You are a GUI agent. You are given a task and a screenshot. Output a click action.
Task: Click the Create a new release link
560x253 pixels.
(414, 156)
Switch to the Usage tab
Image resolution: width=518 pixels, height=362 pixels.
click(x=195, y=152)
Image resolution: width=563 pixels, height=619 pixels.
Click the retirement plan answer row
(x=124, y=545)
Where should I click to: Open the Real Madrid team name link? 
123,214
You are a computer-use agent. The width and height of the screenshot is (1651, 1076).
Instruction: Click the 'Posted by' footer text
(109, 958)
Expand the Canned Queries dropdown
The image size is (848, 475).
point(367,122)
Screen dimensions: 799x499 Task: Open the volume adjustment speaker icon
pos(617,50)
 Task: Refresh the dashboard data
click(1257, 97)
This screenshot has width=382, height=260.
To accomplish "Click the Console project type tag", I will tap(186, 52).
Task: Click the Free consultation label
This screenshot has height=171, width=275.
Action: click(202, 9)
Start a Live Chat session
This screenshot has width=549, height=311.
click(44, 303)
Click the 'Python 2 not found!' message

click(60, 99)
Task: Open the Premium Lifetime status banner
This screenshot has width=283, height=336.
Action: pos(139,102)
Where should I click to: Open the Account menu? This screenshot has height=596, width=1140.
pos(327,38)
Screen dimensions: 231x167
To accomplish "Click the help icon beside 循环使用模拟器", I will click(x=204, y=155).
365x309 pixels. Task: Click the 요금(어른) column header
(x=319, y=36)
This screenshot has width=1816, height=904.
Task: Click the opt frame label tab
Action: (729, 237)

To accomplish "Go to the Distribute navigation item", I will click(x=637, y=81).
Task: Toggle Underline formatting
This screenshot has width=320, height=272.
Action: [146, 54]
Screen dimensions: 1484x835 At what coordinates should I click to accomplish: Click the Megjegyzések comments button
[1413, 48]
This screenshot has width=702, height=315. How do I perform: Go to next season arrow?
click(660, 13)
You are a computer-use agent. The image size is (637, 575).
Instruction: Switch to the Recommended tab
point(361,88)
*****
Copy the rows word for word, starting at the beginning and continuing through the line containing "click(660, 13)", including that line.

You are a GUI agent. You are given a task and a screenshot. Output a click action.
Task: Click the Create a new release link
560x253 pixels.
(414, 156)
Switch to the Usage tab
Image resolution: width=518 pixels, height=362 pixels.
click(x=195, y=152)
Image resolution: width=563 pixels, height=619 pixels.
Click the retirement plan answer row
(x=124, y=545)
Where should I click to: Open the Real Madrid team name link? 
123,214
You are a computer-use agent. The width and height of the screenshot is (1651, 1076).
Instruction: Click the 'Posted by' footer text
(109, 958)
Expand the Canned Queries dropdown
The image size is (848, 475).
point(367,122)
Screen dimensions: 799x499 Task: Open the volume adjustment speaker icon
pos(617,50)
 Task: Refresh the dashboard data
click(1257, 97)
This screenshot has width=382, height=260.
To accomplish "Click the Console project type tag", I will tap(186, 52).
Task: Click the Free consultation label
This screenshot has height=171, width=275.
Action: click(202, 9)
Start a Live Chat session
This screenshot has width=549, height=311.
click(44, 303)
Click the 'Python 2 not found!' message

click(60, 99)
Task: Open the Premium Lifetime status banner
This screenshot has width=283, height=336.
Action: pos(139,102)
Where should I click to: Open the Account menu? This screenshot has height=596, width=1140.
pos(327,38)
Screen dimensions: 231x167
To accomplish "Click the help icon beside 循环使用模拟器", I will click(x=204, y=155).
365x309 pixels. Task: Click the 요금(어른) column header
(x=319, y=36)
This screenshot has width=1816, height=904.
Task: Click the opt frame label tab
Action: (729, 237)

To accomplish "Go to the Distribute navigation item", I will click(x=637, y=81).
Task: Toggle Underline formatting
This screenshot has width=320, height=272.
Action: [146, 54]
Screen dimensions: 1484x835 At what coordinates should I click to accomplish: Click the Megjegyzések comments button
[1413, 48]
This screenshot has width=702, height=315. How do I perform: Go to next season arrow?
click(660, 13)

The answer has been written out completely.